The bio-elution potential of C.I. Pigment Yellow 34 and C.I. Pigment 104 was determined in four kinds of simulated body fluids: gastric, interstitial, intracellular and perspiration fluid, to determine bioavailability of chrome and lead for absorption. Incubation times were 2h for gastric fluid, and 24h and 7 days for interstitial, intracellular and perspiration fluid. Chrome and lead concentrations were measured by ICP-MS analysis.


Results show highest bio-elution in gastric fluid, in which 22-24% of chromium and 23-26% of lead dissolved. For chromium, the percentages dissolved were 8.34 and 1.33% in interstitial, 3.44 and 3.77% in intracellular and 0.07 and 0.08% in perspiration fluid, for C.I. Pigment Yellow 34 and C.I. Pigment Red 104 respectively. For lead, the percentages dissolved were 0 and 0.02% in interstitial, 4.17 and 9.37% in intracellular and 1.64 and 1.8% in perspiration fluid, for C.I. Pigment Yellow 34 and C.I. Pigment Red 104 respectively.
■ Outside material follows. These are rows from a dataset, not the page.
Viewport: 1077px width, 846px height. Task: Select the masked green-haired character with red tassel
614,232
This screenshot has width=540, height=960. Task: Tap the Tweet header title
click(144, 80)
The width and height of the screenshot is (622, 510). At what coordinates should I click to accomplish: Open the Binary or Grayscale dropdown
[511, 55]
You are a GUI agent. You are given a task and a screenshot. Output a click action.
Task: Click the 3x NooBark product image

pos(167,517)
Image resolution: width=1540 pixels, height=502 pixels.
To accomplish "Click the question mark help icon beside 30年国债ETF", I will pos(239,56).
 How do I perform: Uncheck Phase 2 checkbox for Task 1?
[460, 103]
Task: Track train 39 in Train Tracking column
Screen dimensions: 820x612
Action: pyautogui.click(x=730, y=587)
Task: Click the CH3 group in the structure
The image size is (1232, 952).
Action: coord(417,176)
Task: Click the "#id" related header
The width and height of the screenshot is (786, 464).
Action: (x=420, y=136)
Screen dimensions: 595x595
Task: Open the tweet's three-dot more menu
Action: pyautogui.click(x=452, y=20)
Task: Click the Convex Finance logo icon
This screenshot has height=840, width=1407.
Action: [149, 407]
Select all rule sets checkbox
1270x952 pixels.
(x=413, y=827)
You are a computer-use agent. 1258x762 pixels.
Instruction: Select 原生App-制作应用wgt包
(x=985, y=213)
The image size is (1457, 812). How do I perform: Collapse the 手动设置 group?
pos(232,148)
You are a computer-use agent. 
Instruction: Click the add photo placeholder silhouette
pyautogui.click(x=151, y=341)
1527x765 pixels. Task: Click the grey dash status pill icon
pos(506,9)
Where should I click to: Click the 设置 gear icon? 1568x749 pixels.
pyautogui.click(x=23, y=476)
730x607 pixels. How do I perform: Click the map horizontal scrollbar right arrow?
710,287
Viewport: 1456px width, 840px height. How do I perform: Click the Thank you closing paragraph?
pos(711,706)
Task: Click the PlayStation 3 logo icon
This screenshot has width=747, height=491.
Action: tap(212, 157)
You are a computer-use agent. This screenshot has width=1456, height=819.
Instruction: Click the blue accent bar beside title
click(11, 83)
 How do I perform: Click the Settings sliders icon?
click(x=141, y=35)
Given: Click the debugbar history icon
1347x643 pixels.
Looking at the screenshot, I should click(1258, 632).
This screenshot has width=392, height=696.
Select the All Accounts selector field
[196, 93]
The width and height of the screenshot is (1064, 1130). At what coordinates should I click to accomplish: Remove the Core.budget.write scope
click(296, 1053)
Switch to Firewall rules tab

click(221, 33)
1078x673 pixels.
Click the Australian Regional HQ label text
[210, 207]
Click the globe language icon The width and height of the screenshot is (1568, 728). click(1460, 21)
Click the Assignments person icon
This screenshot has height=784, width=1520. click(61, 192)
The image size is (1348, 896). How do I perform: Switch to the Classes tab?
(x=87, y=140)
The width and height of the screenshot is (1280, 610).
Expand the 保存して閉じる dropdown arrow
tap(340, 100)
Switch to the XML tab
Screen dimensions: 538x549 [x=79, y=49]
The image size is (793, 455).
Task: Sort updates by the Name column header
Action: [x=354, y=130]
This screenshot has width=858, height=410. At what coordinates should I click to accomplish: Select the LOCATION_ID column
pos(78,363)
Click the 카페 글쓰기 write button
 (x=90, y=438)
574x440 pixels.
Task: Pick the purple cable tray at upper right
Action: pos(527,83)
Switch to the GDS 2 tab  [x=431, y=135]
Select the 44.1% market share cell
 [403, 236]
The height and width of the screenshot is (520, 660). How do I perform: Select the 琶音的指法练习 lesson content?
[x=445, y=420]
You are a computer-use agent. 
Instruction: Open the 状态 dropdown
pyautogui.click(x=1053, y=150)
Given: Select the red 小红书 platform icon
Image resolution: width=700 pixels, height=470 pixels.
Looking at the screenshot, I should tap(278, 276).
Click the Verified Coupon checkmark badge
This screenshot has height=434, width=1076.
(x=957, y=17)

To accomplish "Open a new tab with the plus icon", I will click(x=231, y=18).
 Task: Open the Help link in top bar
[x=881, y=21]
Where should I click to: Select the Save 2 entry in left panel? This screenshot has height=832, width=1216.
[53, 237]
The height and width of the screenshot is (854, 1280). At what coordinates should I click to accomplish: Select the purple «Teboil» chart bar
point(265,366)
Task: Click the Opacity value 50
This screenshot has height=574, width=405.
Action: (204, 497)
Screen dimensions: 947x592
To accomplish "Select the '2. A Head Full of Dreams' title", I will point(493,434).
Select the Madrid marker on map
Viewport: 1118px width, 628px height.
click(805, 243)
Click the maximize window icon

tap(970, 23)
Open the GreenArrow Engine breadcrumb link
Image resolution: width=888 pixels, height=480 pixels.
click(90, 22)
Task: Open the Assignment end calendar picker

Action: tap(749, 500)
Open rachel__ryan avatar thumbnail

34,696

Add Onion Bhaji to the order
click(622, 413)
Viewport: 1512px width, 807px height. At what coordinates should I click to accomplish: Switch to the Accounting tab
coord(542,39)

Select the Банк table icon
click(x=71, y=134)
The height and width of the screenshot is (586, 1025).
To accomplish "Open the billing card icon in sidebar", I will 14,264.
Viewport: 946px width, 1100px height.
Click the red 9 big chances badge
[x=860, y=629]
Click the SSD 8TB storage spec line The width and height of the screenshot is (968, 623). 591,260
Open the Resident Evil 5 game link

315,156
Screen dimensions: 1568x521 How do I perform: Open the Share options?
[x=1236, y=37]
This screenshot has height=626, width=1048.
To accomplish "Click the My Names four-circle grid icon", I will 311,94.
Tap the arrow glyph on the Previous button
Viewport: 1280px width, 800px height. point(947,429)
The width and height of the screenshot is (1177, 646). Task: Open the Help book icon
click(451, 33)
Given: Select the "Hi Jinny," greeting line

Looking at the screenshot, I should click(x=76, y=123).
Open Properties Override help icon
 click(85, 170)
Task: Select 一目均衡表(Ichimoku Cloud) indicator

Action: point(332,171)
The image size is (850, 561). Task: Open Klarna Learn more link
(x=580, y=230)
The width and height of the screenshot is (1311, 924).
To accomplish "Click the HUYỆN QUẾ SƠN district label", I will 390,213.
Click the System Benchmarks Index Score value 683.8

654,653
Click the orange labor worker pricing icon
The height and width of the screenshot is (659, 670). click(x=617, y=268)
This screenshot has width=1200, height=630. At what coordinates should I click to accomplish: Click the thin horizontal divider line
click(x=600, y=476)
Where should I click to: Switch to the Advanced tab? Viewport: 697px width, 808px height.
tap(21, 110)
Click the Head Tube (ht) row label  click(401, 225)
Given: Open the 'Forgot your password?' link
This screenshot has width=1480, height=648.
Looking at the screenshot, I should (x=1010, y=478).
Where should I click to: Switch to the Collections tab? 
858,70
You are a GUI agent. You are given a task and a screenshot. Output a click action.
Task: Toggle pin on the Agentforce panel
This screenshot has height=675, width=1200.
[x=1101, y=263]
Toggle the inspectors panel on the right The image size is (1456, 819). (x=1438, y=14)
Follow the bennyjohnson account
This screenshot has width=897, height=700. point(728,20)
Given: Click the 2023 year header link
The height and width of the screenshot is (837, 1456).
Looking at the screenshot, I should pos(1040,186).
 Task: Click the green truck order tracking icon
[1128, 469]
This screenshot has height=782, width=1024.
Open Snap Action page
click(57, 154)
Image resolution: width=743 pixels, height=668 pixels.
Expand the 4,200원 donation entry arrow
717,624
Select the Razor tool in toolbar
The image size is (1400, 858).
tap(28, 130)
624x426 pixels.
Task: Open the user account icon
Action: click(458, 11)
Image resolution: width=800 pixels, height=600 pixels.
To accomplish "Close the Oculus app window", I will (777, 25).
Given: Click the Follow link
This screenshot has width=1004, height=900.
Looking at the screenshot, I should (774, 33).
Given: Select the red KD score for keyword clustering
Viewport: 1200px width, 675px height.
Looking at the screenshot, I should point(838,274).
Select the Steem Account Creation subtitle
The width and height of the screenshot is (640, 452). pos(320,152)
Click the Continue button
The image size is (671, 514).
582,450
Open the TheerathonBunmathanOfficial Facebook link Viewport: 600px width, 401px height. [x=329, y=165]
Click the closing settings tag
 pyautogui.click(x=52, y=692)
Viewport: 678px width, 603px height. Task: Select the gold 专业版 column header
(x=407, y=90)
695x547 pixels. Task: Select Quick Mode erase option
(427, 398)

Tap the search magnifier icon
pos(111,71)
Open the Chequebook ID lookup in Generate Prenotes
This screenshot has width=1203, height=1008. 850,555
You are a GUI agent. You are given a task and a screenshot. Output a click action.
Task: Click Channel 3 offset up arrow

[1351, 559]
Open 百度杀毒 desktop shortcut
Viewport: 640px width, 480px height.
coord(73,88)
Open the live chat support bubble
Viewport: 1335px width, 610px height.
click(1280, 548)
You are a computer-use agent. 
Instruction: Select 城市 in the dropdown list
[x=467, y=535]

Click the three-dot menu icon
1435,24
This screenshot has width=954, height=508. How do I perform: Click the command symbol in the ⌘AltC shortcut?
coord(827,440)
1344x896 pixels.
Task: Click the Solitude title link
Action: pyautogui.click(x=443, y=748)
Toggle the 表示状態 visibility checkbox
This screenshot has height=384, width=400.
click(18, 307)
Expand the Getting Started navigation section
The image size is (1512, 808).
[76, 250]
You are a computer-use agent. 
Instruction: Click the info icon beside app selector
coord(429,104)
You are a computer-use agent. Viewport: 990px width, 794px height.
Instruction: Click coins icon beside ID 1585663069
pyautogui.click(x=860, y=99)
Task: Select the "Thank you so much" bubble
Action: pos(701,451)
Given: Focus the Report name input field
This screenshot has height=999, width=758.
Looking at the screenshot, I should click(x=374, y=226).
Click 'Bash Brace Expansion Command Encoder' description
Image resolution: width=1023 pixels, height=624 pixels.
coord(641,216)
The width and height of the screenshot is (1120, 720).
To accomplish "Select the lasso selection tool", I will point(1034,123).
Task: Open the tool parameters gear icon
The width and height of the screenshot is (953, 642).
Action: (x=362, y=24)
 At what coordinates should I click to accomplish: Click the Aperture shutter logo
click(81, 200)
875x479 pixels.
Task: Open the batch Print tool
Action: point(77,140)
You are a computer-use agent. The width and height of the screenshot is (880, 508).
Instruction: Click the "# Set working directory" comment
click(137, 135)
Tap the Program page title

The values may be used to determine bioavailability of lead and chrome for absorption via the different exposure routes. The relatively high percentage of dissolved chrome and lead in simulated gastric fluid indicates that the highest bioavailability will result from oral exposure. Interstitial fluid may be a measure for dissolution in lung fluid and bioavailability after inhalation. The low dissolution of lead in this fluid indicates that lead will not be very bioavailable via this route, whereas for chromium bioavailability is relevant via inhalation. Bioavailability via dermal absorption may be indicated by dissolution in perspiration fluid. This is very low for chromium (<0.1%) and therefore dermal absorption will not be relevant for chromium. Lead dissolution from C.I. Pigment Yellow 34 and C.I. Pigment Red 104 in perspiration fluid is less than 1.8%. Therefore, bioavailability of lead for dermal absorption will also be very low.